Note: It seems for me that the finite basis hypothesis is the key for the proof... Moreover, i'm not totally sure about the spaces above, but you will correct me if needed...
EDIT: how to get the fixed point? As usually: Let $\|\cdot\|$ be the norm as explained in the article (like $L^{m'}$) norm and define the new norm in time
$$
\|f\|_T = sup_{t\in[-T,T]}(e^{-Lt}\|f(t)\|)
$$
Moreover, as the deimension is finite and all norm are equivalent, the $\|\cdot\|$ norm in $A$ is equivalent to the norm defined by $f\in A$, $\sum_j |\langle f, w_j\rangle|$. Therefore, exists $C'$ such that
$$
\|y_{n+1}(t) - y_n(t)\| \le C' \int_0^t \|y_n(s)-y_{n-1}(s)\|ds
$$
Then,
$$
\begin{split}
\|y_{n+1}-y_n\|_T &\le C'\sup_{[-T,T]} e^{-Lt}\int_0^t\|y_n(s)-y_{n-1}(s)\|e^{-Ls}e^{Ls}ds \\
&\le C'\|y_n-y_{n-1}\|_T \sup_{[-T,T]} \frac 1Le^{-Lt}[e^{Lt}-1] \\
&\le \frac{C'}{L}\|y_n - y_{n-1}\|_T
\end{split}
$$
Thus for $L<C'$ the sequence is contracting. We just have to check that the space $\mathcal C([0, T]; A)$ with $\|\cdot\|_T$ is a Banach space. $A$ with $\|\cdot\|$ is a Banach (it is $L^{m'}$ projected on a closed space), thus $C([0,T],A)$ with this sup norm is also a Banach: Everything is fine and you can apply Banach fixed point theorem!

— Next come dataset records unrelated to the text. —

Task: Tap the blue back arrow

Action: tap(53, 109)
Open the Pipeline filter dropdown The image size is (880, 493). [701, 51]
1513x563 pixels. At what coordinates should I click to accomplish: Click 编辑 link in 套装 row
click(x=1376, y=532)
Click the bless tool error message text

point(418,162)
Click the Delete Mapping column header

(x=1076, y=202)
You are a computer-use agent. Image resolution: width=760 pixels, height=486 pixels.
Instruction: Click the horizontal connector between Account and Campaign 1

A: I cannot read the linked paper, I would have to buy the paper :). If I understand right, the formulation you give is a weak formulation for the integral equation
$$v(t)=v(0)+\int_{0}^{t}F(s,v(s))d s,$$ which is again a formulation for the ode you mentioned. In my opinion, it is essential that you name the test space for $w$ as well as what they (the authors) understand by a weak solution of this type of ode. Now let $w$ be fixed, then, we have to show that the mapping
$$
C_{w}:A\rightarrow A,\ C_{w}(x)=\langle v_{0},w\rangle+\int_{0}^{t}\langle F(s,v(s)),w\rangle ds
$$
is a contraction for $A$ a proper Banach space (you should know, which space to pick, or the paper should mention this fact). Let $\|\cdot\|_{A}$ be the norm of the space $A$, we have for $x,y\in A$ and $w$ arbitrary but fixed:
$$\|C_{w}(x)-C_{w}(y)\|_{A}\leq \int_{0}^{t}L\|x-y\|_{A}\ d s \|w\|\leq Lt\|x-y\|_{A}\|w\|,$$
applying Cauchy Schwarz (if we have an inner product) and using the local Lipschitz continuity. So for sufficiently small $t$ this is a contraction also depending on $w$. Now one might be able to assume $\|w\|=1$ (depends on the definition of the weak solution) and we have the contraction, and thus a solution in the - still to be specified - space $A$. 
Of course, first of all you have to show, that the $C_{w}$ is mapping $A$ to $A$, i.e. $C_{w}$ is a self-map. But I cannot show this, since I do not know $A$....
Maybe this is a bit helpful or gives some ideas for the solution...
Yours,
Alex